The topic of conversation was “The Elusive Fan,” with the NHL and its partner programs utilized to illustrate the theory that Fan Value is the key for sponsorship ROI for all parties: sponsor, property, and media rights holder. It’s a sound theory that extends beyond the NHL case study, although hockey is a perfect lesson for us all.

More important than the topic is the effort of the SMCC execs and the commitment of the speakers to ensure that the sponsorship marketing industry in Canada grows, flourishes, and is duly recognized for its impact on business success. That’s ROI for all of us!

Hey SMCC, you have won over this elusive fan.

NCAA Record Holder

MH3 —  September 10, 2013

I set an NCAA Football record last Saturday night.

I did have help from one-hundred and fifteen thousand, and one hundred and eight other people. (Is that even how you spell 115,108?)

The record, which to be precise is 115,109, was for the largest crowd ever to see a single NCAA event… football, baseball, hockey, or otherwise. Michigan-Notre Dame football. Live on ESPN. The Game Day crew camped out in Ann Arbor, MI.

The best part about being there is that I can actually say when I am old (next week), that “I was there.” For real. Isn’t it amazing how many people were at the Joe Carter walk-off home run World Series game at SkyDome? Or attended the first ever Coachella? Saw Usain Bolt win his first 100M gold medal in Beijing?

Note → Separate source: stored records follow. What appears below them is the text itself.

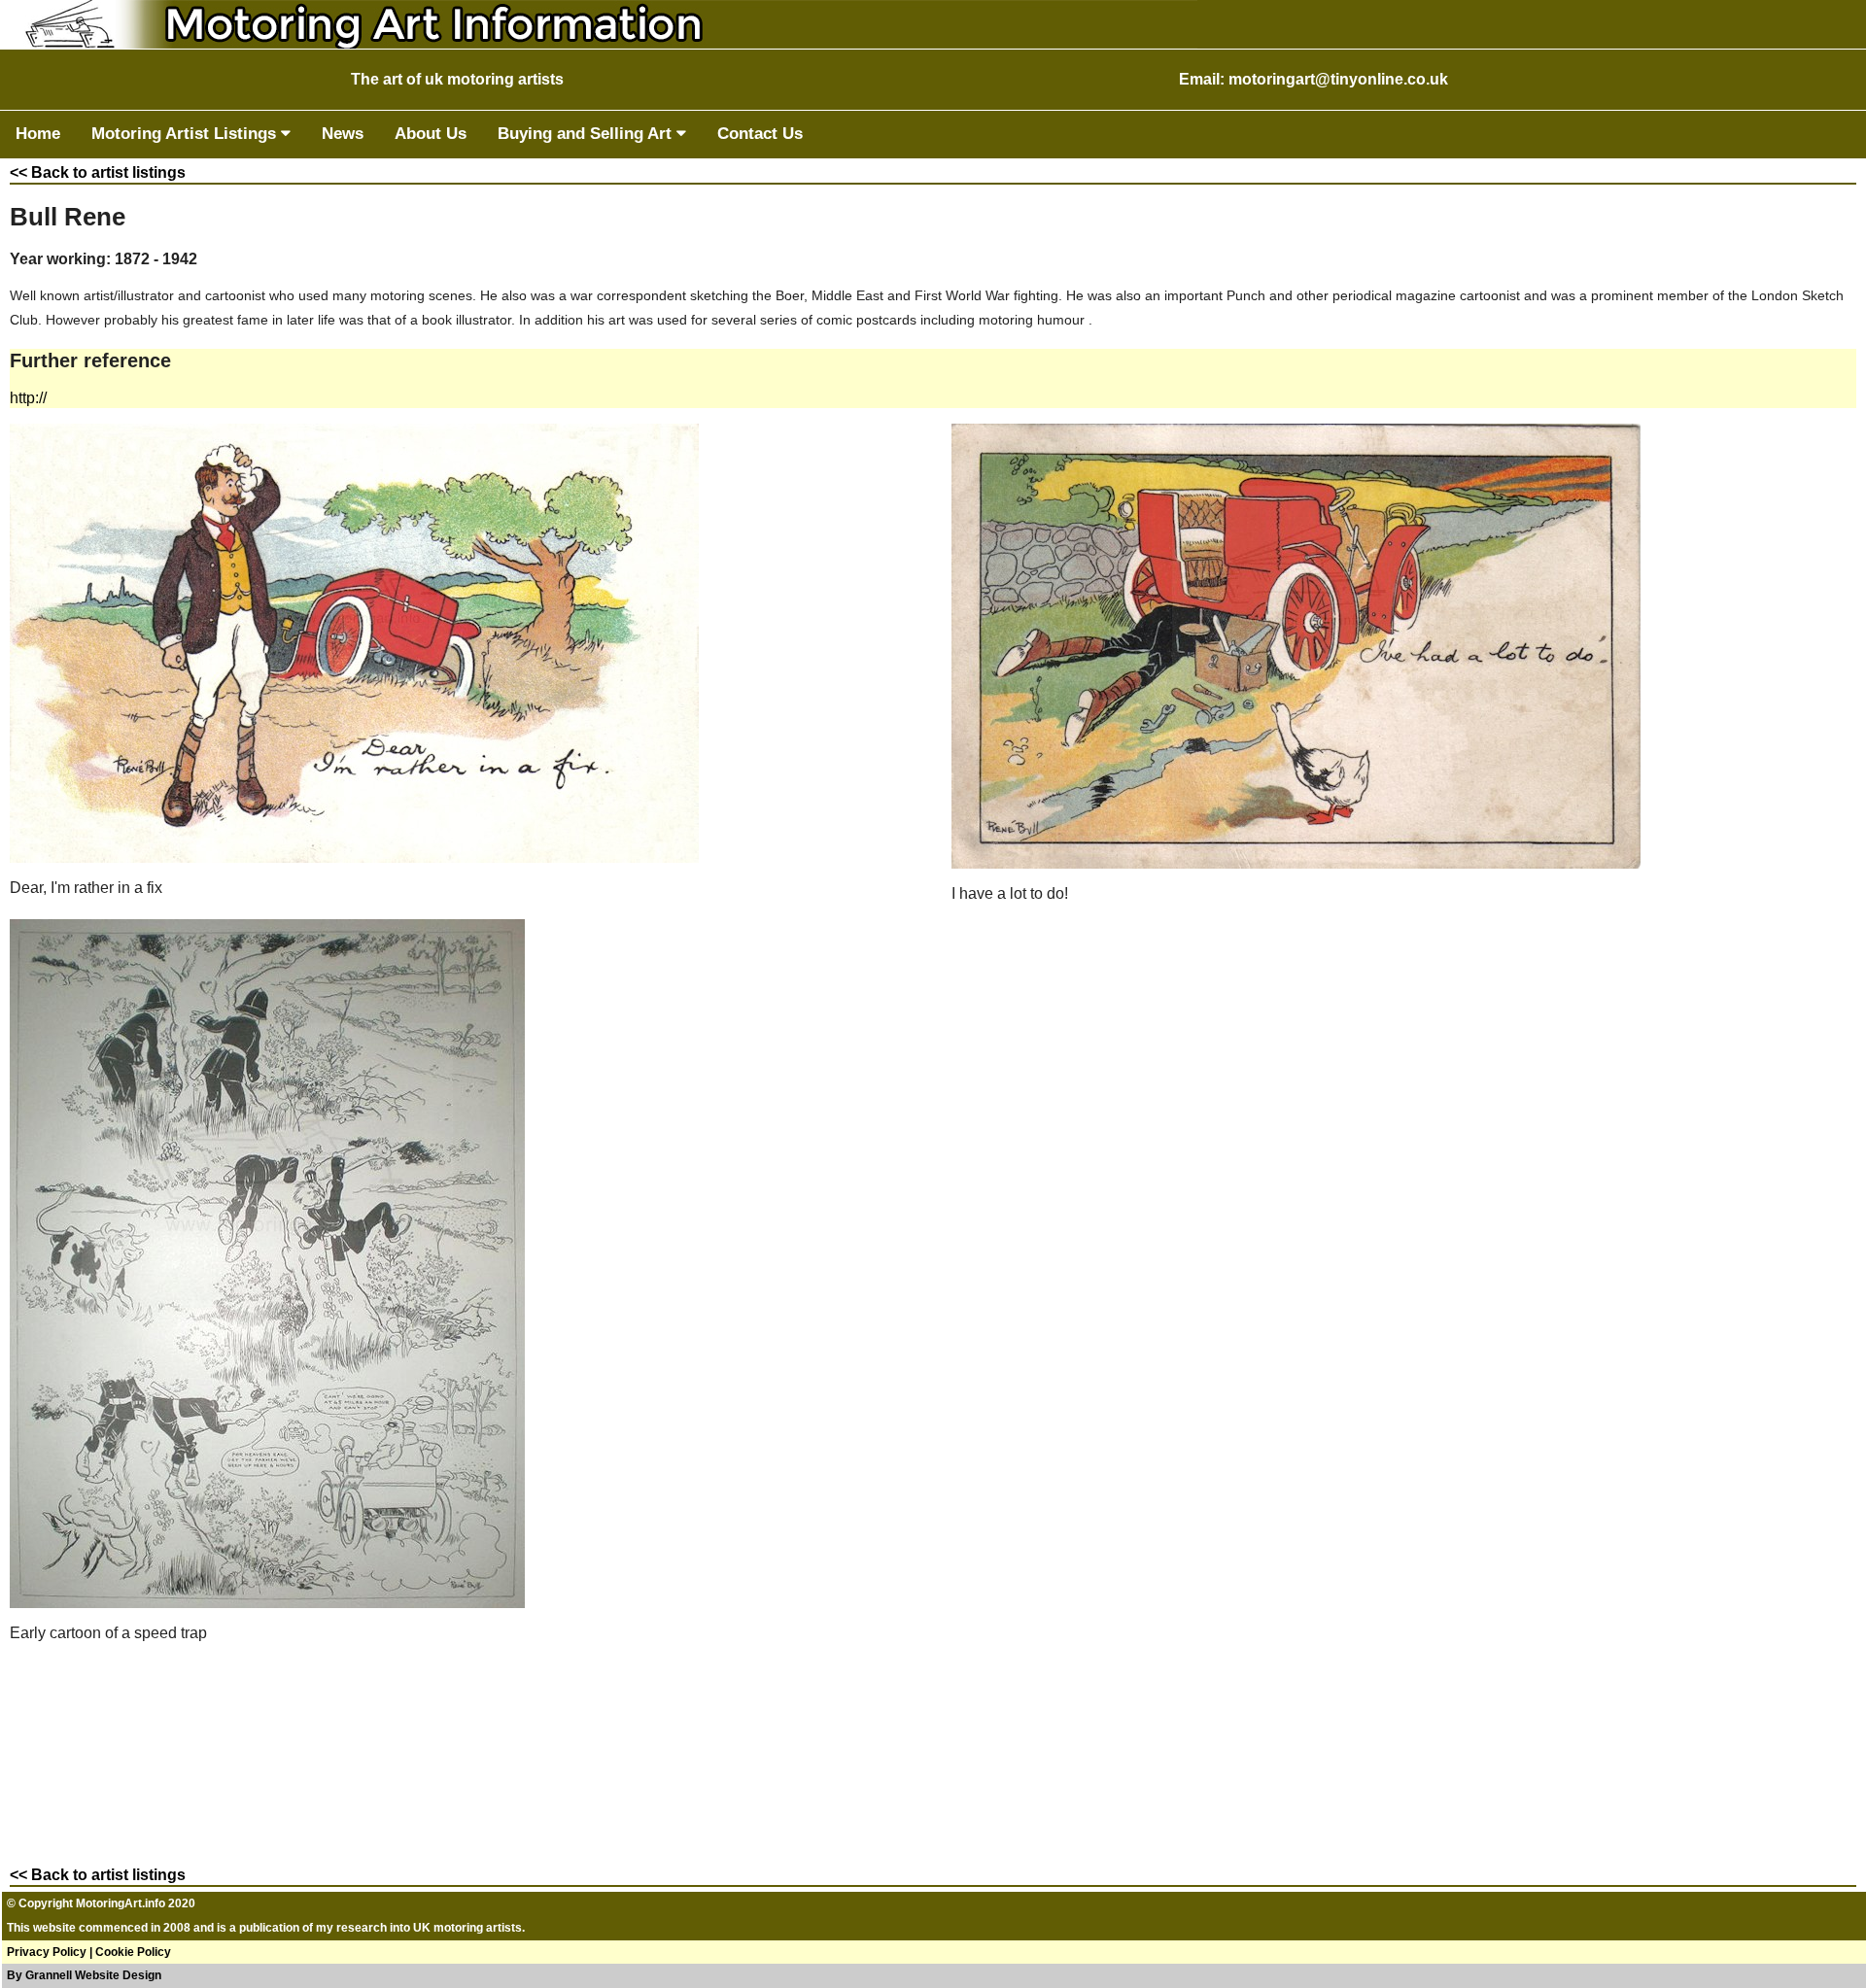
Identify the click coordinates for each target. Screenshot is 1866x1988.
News (342, 133)
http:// (28, 398)
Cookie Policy (133, 1952)
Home (38, 133)
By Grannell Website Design (84, 1975)
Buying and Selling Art (587, 133)
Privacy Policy (46, 1952)
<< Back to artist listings (98, 172)
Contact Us (760, 133)
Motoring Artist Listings (186, 133)
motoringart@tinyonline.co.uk (1338, 79)
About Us (430, 133)
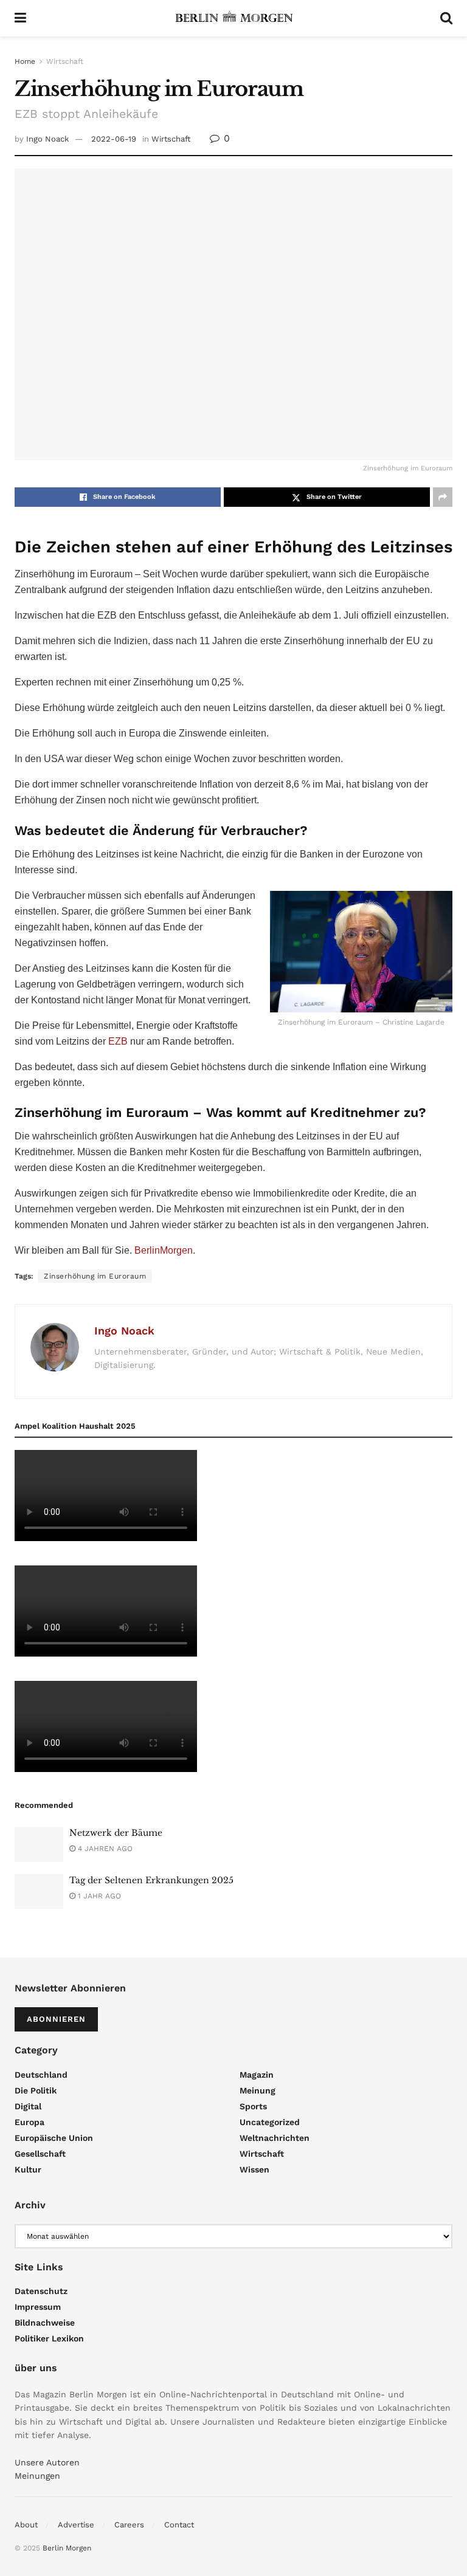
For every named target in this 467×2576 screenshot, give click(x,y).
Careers (129, 2524)
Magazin (257, 2075)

I-was-there syndrome isn’t just related to major events. House parties. Political events. Epic bar nights. Flash mobs. Full moons. Solar eclipses. Floods. Celebrity sightings.

It’s amazing how the desire to have been witness to a great event suddenly turns the most honest of us all into stone-faced fibbers. Many times we don’t even do it on purpose. The conversation starts, the magic of the moment expands in every converser’s mind, and without an ounce of guilt you are suddenly nodding vigorously, ruthlessly implying your participation.

But I was there. Michigan-Notre Dame. 115,108 people & me. If you want, I will show you my ticket stub. Then you show me yours.

New Year #3

MH3 —  September 4, 2013

In the course of a calendar year there are actually three “new years” we all experience.

One is January 1st. Fairly universal, unless you follow a unique religious calendar.

The second is your birthday. That day marks your own personal new year.

The third is the start of the school year, even, if you are like me, for whom school ended a quarter century ago.

But no matter how long ago your last “first day of school” was, every September still marks the beginning of a new year. Perhaps it’s your child starting school or your niece off to Western (like mine is) or a neighbour’s child entering their last year of secondary school. We all feel the start of the new school year.

The roads are busier. Our meeting agendas even busier. Even TV schedules are packed with the new fall shows.

There is no escaping it. September is the start of a new year.

But don’t fear. Let’s take advantage of it. Let’s use it to motivate us, inspire us, refresh us. Set some school-year resolutions. Take advantage of the fact that everyone is hungry to get stuff done, meet Q4 targets, get a head start on 2014.

So Happy New Year. Feel free to have a little party, some bubbly, a celebration. Nothing better than a perceived clean slate to get the engines fired up!